The measurement of coronary artery calcification appears to define a different cohort of patients than those with vulnerable plaque in their coronary arteries, although some patients probably have both, which is why the older literature indicates increased risk based on calcium scores. Although a patient with heavily calcified vessels may show progressive symptoms related to worsening myocardial ischemia, angina, or congestive heart failure, it is the presence of fatty plaque that really increases the risk for acute infarctions in patients, whether they have calcified plaque in their vessels or not. The notion that a patient presenting to the emergency department with chest pain can undergo a calcium scoring study that will then appropriately triage the patient to angiographic therapy versus bypass surgery is no longer thought to be correct. Angiography must be performed to determine whether a vessel has been acutely occluded and if areas of stenosis are present. MDCT can do all of this, as well as show other sites of vulnerable plaque that may lead to future cardiac events if left untreated.
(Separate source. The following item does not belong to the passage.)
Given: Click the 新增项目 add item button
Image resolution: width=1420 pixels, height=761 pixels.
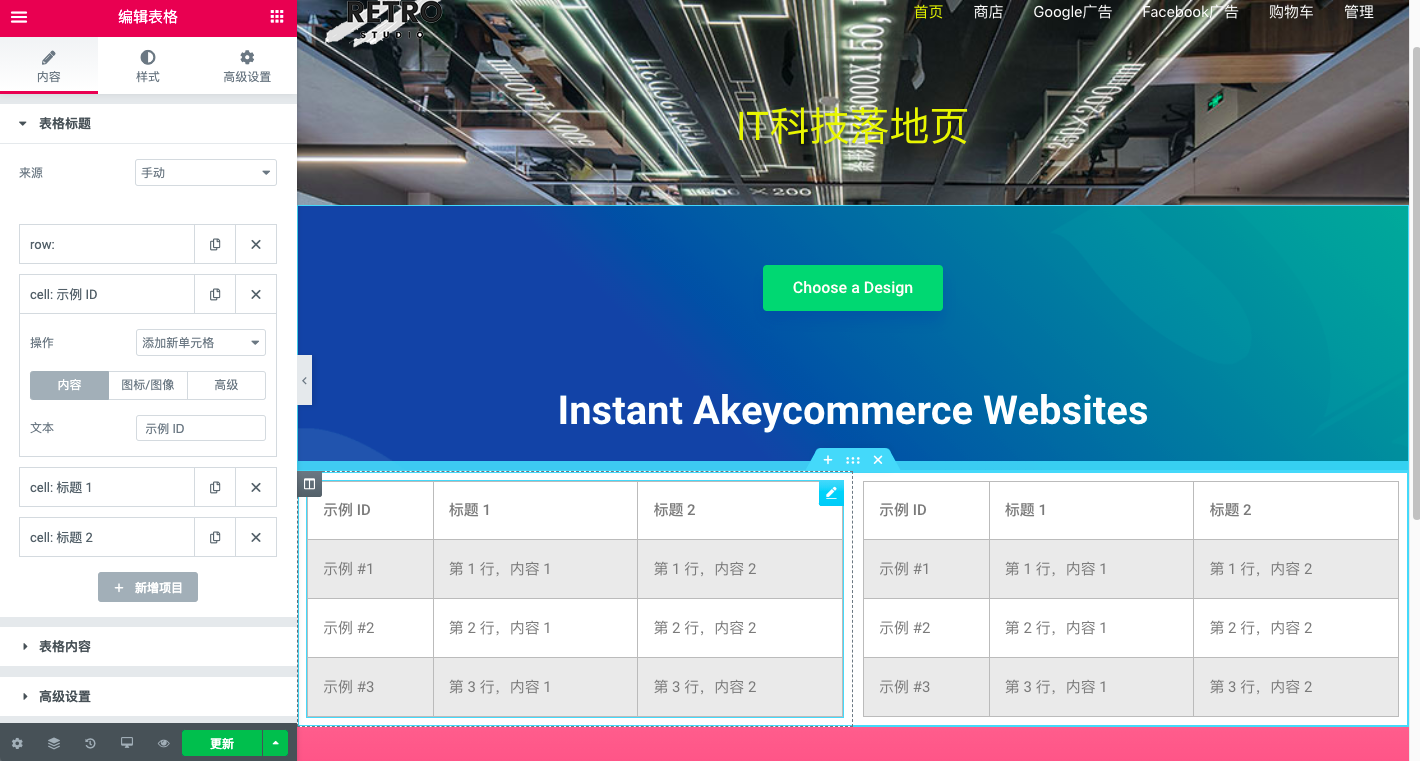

The effect of medical therapy for fatty plaque is being investigated at numerous medical centers throughout the world, and determining the proper therapy for patients with vulnerable plaque that is not producing significant stenosis will occupy much of the future literature. Determining which patients develop stable calcified plaque versus unstable vulnerable plaque, as well as delineating the inflammatory mechanisms that lead to acute events, may lead to currently unknown therapies. The ultimate goals are to determine who will best benefit from what treatment and whether the disease-specific mortality from acute myocardial infarcts can be reduced. Calcium scoring is an important part of this process, but by no means does a calcium score yield all the information needed to completely assess a patient's future risk for myocardial infarcts.